Transcribe exactly the lines that fall between the one holding "Click the Material: ABS line" and the one holding "Viewport: 1024px width, 768px height.", inclusive, from the entries below.

• • •

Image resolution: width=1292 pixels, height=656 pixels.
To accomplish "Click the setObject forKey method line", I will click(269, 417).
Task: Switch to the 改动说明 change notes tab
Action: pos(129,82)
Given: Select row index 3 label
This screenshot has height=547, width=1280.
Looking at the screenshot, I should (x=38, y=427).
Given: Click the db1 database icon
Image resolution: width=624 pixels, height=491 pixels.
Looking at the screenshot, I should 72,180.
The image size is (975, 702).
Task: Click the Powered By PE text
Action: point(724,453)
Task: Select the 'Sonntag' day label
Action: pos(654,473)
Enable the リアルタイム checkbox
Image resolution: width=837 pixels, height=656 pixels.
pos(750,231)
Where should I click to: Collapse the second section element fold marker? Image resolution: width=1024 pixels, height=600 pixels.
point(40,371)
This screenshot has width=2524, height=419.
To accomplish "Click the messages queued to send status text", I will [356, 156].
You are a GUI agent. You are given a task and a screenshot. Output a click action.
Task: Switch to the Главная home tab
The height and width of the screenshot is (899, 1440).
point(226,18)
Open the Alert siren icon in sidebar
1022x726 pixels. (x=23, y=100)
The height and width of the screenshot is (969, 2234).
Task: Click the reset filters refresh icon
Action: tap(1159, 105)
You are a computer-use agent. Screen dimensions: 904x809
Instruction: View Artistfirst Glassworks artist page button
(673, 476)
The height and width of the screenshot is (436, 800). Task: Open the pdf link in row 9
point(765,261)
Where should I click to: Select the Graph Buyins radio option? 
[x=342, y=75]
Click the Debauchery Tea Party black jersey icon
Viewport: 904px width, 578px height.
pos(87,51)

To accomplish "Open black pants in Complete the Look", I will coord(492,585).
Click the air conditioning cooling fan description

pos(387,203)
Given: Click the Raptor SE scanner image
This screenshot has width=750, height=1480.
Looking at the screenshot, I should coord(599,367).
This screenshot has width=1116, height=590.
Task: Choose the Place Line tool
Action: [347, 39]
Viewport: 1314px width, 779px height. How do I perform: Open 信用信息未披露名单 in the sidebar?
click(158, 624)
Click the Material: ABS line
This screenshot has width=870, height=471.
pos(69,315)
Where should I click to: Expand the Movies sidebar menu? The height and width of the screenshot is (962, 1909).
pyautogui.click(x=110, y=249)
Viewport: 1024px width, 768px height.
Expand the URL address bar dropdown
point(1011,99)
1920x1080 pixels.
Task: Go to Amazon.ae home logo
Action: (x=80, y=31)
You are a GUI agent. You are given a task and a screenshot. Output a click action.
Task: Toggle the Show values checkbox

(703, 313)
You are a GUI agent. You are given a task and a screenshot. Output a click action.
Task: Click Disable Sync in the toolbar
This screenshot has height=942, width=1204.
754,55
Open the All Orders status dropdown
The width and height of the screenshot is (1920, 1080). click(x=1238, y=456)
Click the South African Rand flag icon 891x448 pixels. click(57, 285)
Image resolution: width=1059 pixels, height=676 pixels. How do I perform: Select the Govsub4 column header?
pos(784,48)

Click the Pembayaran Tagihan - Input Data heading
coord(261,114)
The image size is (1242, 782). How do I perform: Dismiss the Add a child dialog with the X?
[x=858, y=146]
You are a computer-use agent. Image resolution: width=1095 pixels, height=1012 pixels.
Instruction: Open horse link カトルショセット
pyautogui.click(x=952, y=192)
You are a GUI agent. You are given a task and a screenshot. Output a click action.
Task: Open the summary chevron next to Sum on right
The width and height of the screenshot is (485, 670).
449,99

• • •

*Solution to the exercise*
Click the Material: ABS line
This screenshot has width=870, height=471.
pos(69,315)
Where should I click to: Expand the Movies sidebar menu? The height and width of the screenshot is (962, 1909).
pyautogui.click(x=110, y=249)
Viewport: 1024px width, 768px height.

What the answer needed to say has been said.